Global Macro Hedge Funds Returning to Their Roots ~ market folly

Monday, December 15, 2008

Global Macro Hedge Funds Returning to Their Roots

If someone was asked to name a fund in the global macro game, undoubtedly Tudor Investment Corp or Moore Capital Management would be some of the most frequent responses. The global macro strategy has fared well in the world of hedge funds. Paul Tudor Jones' Tudor Investment Corp has earned an annualized return of greater than 20% over the span of two decades. Louis Bacon's of Moore Capital Management shares the same accolade. And, while they are both down this year, they have fared much better relative to many of their peers and the market indexes in general.
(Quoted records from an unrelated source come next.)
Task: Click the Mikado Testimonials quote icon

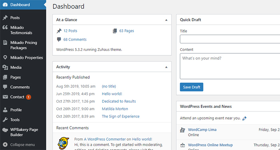Action: click(x=5, y=27)
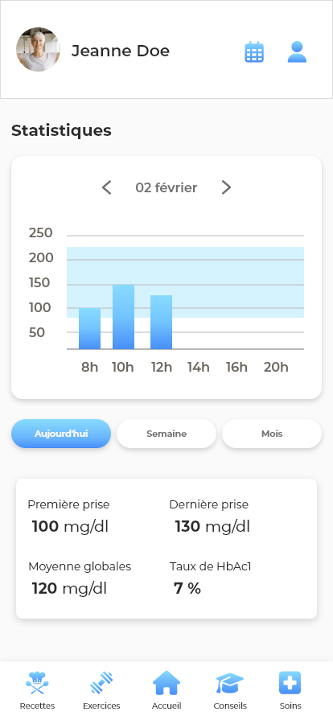Open Exercices dumbbell icon
The image size is (333, 720).
[101, 683]
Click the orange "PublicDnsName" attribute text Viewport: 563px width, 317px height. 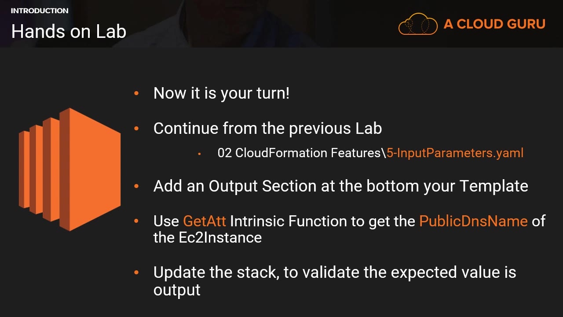pos(473,221)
Tudor's flagship fund finds itself -5% for the year, while Moore was -2.9% year-to-date through November as we noted in our November hedge fund performance update. But, in a never-ending quest for outperformance, Tudor and Bacon want more. And, in order to accomplish that, they see it fit to return to their roots.
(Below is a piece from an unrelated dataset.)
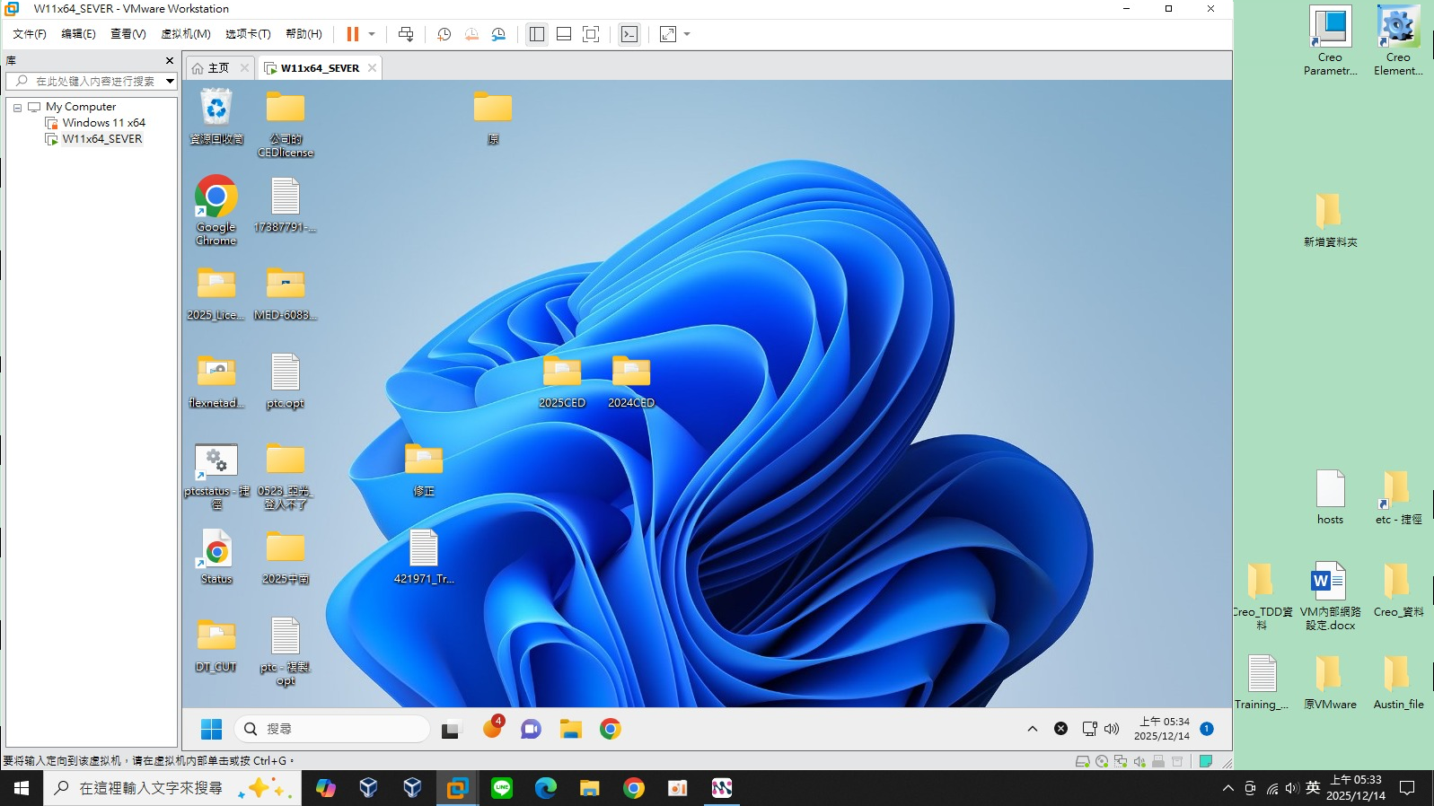Click the Pause/Suspend VM toolbar button
Viewport: 1434px width, 806px height.
pyautogui.click(x=352, y=34)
Taken from Moore Capital Management's latest letter to investors, Bacon wrote,

"...We had become disheartened by the complexity of our portfolio given our results and took decisive steps to change our format....
...The combination of a streamlined and liquid portfolio, high cash balances and mostly macro-oriented managers has allowed us to focus on the opportunities in a macro period that is going to continue to be of historic proportions..."

Moore's funds saw requests for redemptions to the tune of 8% of the fund's assets. Bacon seemed worried that his firm had become almost 'too diversified' and had become overstretched, trying to hit every idea. Bacon noted that he will cease private equity investments and will allocate more money to his global macro traders and equity investment team. This decision comes as a polar opposite to what we've recently seen in Moore's portfolio. Their equity holdings decreased from $4.45 billion two quarters prior to only $1.36 billion this past quarter. So, as Bacon has noted, we should see a change there in the coming months and year.
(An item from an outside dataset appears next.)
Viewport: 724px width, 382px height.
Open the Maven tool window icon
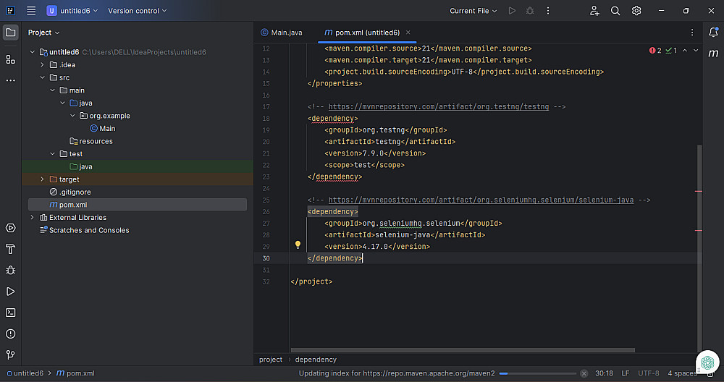(713, 54)
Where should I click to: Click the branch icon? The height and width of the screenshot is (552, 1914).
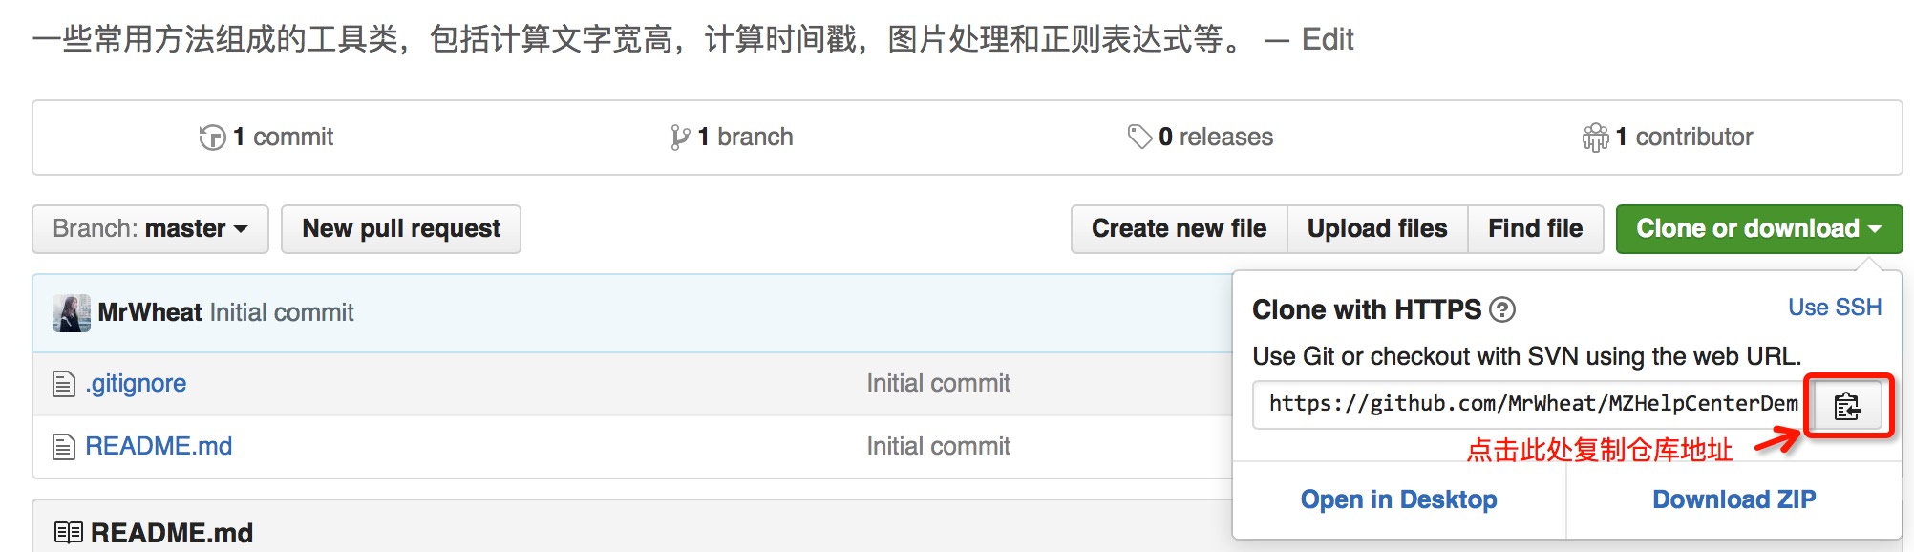tap(679, 138)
Paul Tudor Jones shares similar thoughts to his global macro colleague. Recently, Tudor halted withdrawals from its Global BVI Fund, in an effort to separate illiquid from liquid assets. Much like Moore Capital Management, Tudor was out decreasing equity exposure across the board last quarter, as we noted in our latest update of Tudor's portfolio.

In his letter to investors, Tudor talked about returning to the global macro roots he built his firm upon, writing,

"Those of you who have visited recently have heard me refer to this return to our roots as back to the future."

Overall, global macro funds have weathered the storm relatively well this year. In part, this is due to their ability to maneuver between multiple markets, wherever they see opportunity. And, unless equity indexes can ramp up and lend a hand to value oriented players, we think macro funds will continue to be poised to outperform relative to their peers and the markets in general; especially as they cease to outstretch themselves and return to their roots.